Kasper Holten has been a remarkable advocate for the Royal Opera in his 18 months as artistic director. New productions of new works are promised, building on the success of The Minotaur. Both London companies are keen to become a talking point, it seems, but whose talking point? The audience that wants castanets and donkeys with its Carmen, or the audience that thrills to the homoerotic dust-bowl of Calixto Bieito's Seville? In his first production at Covent Garden, Holten tries to address both tribes simultaneously with a traditionally costumed but haphazardly interventionist Eugene Onegin. In it, two middle-aged singers of extraordinary interpretive sophistication and vocal suavity are forced to compete for attention with their balletic body-doubles, a tree, a corpse, a wheatsheaf, an unidentified piece of agricultural machinery, and a video of scarlet beech trees that looks like a slide from a trichologist's microscope.

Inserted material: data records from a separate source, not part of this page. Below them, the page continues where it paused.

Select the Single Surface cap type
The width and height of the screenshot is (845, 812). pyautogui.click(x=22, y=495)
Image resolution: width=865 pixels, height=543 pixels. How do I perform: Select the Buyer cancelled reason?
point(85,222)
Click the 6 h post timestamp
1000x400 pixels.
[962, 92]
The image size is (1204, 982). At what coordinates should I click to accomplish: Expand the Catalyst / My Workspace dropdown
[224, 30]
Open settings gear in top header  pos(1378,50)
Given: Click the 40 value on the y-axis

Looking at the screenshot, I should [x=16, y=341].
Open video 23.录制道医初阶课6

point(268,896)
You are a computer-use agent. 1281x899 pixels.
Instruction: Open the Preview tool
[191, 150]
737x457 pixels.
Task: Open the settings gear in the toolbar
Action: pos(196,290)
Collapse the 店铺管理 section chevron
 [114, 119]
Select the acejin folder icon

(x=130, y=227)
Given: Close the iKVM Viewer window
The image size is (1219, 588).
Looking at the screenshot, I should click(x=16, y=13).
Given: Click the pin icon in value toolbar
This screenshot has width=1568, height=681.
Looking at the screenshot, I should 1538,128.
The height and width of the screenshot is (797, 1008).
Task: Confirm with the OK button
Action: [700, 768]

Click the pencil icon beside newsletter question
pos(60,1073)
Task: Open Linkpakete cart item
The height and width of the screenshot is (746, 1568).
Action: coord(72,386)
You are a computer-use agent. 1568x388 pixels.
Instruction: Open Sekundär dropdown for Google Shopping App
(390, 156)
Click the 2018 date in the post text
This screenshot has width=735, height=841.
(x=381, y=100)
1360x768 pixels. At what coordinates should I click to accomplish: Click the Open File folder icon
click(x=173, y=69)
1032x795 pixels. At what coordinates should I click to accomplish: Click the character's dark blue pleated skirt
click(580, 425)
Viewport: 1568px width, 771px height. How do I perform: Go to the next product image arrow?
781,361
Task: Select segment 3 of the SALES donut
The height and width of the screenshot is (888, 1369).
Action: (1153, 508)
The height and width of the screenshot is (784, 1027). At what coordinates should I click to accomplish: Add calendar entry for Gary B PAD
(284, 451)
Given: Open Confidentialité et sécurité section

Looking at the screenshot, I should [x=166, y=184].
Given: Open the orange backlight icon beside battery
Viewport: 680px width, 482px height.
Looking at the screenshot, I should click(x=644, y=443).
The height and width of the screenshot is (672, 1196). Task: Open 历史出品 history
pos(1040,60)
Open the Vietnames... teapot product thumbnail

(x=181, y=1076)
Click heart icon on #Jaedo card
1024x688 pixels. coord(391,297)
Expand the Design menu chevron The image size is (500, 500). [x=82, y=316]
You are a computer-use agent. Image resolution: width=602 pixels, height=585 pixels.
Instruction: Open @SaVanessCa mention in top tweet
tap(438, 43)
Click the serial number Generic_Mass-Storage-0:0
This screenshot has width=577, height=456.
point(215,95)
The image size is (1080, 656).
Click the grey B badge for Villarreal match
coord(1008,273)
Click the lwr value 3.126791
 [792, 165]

Delicately handled by conductor Robin Ticciati, the sepia beauty of Tchaikovsky's score fits easily into Holten's concept. Filtering Pushkin's story through the memories and regrets of the now mature Tatyana (Krassimira Stoyanova) and Onegin (Simon Keenlyside) is a touching idea, but the execution is muddled, with a shallow stage on which everyone in the final two scenes must take care to avoid tripping over Lensky's (Pavol Breslik) supine body. If I were Tatyana, I'd call housekeeping.
The singing is heroic, even sensational in the case of Breslik and Stoyanova, the stagecraft cramped. But who is going to intervene when the person responsible for intervening before weak productions hit the Covent Garden stage – Kasper Holten – is also the director of the show? You can't have a donkey and a dustbowl.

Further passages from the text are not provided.